TASK TO COMPLETE →
The entries are to be output once more, word for word.

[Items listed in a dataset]
————
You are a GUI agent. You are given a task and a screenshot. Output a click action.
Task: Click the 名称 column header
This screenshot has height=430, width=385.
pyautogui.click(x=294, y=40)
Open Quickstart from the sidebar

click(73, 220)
————
RESPONSE TO THE TASK →
You are a GUI agent. You are given a task and a screenshot. Output a click action.
Task: Click the 名称 column header
This screenshot has height=430, width=385.
pyautogui.click(x=294, y=40)
Open Quickstart from the sidebar

click(73, 220)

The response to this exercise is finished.